U.S. Sen. Brian Schatz (D-Hawaiʻi) helped lead a bipartisan group of 60 senators in reintroducing a health act that would expand coverage of telehealth services through Medicare, make permanent COVID-19 telehealth flexibilities, improve health outcomes and make it easier for patients to connect with their doctors.

The Creating Opportunities Now for Necessary and Effective Care Technologies for Health (CONNECT for Health) Act of 2023 also is being led by Roger Wicker (R-Miss.), Ben Cardin (D-Md.), John Thune (R-S.D.), Mark Warner (D-Va.) and Cindy Hyde-Smith (R-Miss.).

In December, Schatz secured the inclusion of provisions from the CONNECT for Health Act to the FY23 government funding bill that temporarily extended access to expanded telehealth services.
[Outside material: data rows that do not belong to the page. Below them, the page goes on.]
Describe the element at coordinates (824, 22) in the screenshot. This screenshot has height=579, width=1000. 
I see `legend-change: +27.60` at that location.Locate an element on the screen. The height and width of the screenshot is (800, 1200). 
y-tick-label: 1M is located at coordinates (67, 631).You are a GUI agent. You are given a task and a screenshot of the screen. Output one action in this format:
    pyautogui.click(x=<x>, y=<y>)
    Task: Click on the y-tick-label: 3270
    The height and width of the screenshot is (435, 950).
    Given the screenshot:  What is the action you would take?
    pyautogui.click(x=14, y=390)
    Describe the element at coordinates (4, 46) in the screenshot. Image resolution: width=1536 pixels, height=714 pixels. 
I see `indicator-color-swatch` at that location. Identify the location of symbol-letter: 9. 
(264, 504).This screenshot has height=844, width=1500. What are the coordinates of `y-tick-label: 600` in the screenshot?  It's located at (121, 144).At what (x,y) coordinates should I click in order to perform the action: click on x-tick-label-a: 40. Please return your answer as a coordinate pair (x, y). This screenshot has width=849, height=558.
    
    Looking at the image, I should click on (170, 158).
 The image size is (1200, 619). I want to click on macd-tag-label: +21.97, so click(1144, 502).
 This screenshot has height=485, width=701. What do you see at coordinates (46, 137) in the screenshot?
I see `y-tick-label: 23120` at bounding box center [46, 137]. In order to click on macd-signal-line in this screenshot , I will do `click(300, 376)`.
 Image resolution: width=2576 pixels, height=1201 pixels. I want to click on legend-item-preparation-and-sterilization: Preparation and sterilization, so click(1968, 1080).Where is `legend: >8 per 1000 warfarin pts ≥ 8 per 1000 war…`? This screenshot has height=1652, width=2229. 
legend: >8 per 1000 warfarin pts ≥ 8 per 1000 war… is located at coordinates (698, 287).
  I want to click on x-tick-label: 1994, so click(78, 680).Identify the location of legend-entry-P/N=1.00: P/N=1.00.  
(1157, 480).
Those provisions are set to expire in 2025, making the need for permanent telehealth policy urgent.


“While telehealth use has skyrocketed these last few years, our laws have not kept up,” Schatz said in a news release. “Telehealth is helping people in every part of the country get the care they need, and it’s here to stay. Our comprehensive bill makes it easier for more people to see their doctors no matter where they live.”

The CONNECT for Health Act was first introduced in 2016 and is considered the most comprehensive legislation on telehealth in Congress. Since 2016, several provisions of the bill were enacted into law or adopted by the Centers for Medicare & Medicaid Services, including provisions to remove restrictions on telehealth services for mental health, stroke care and home dialysis.

The updated version of the CONNECT for Health Act builds on that progress and includes new and revised provisions that will help more people access telehealth services. Specifically, the legislation would: 

  • Permanently remove all geographic restrictions on telehealth services and expand originating sites to include the home and other sites
  • Permanently allow health centers and rural health clinics to provide telehealth services
  • Allow more eligible health care professionals to utilize telehealth services
  • Remove unnecessary in-person visit requirement for telemental health services
  • Allow for the waiver of telehealth restrictions during public health emergencies
  • Require more published data to learn more about how telehealth is being used, impacts of quality of care, and how it can be improved to support patients and health care providers.

Companion legislation has been introduced in the House of Representatives by lawmakers Mike Thompson (D-Calif.), Doris Matsui (D-Calif.), David Schweikert (R-Ariz.), and Bill Johnson (R-Ohio).

A summary of the bill and the full list of endorsing organizations are available here.

The full text of the bill is available here.


The CONNECT for Health Act has the support of more than 150 organizations including AARP, America’s Essential Hospitals, American Academy of Pediatrics, American Association of Nurse Practitioners, American Heart Association, American Medical Association, American Medical Group Association, American Nurses Association, American Psychiatric Association, American Psychological Association, American Telemedicine Association, Consumer Technology Association, Federation of American Hospitals, HIMSS, Kaiser Permanente, National Alliance on Mental Illness, National Association of Community Health Centers, National Quality Forum, National Association of Rural Health Clinics, National Rural Health Association, and Teladoc Health.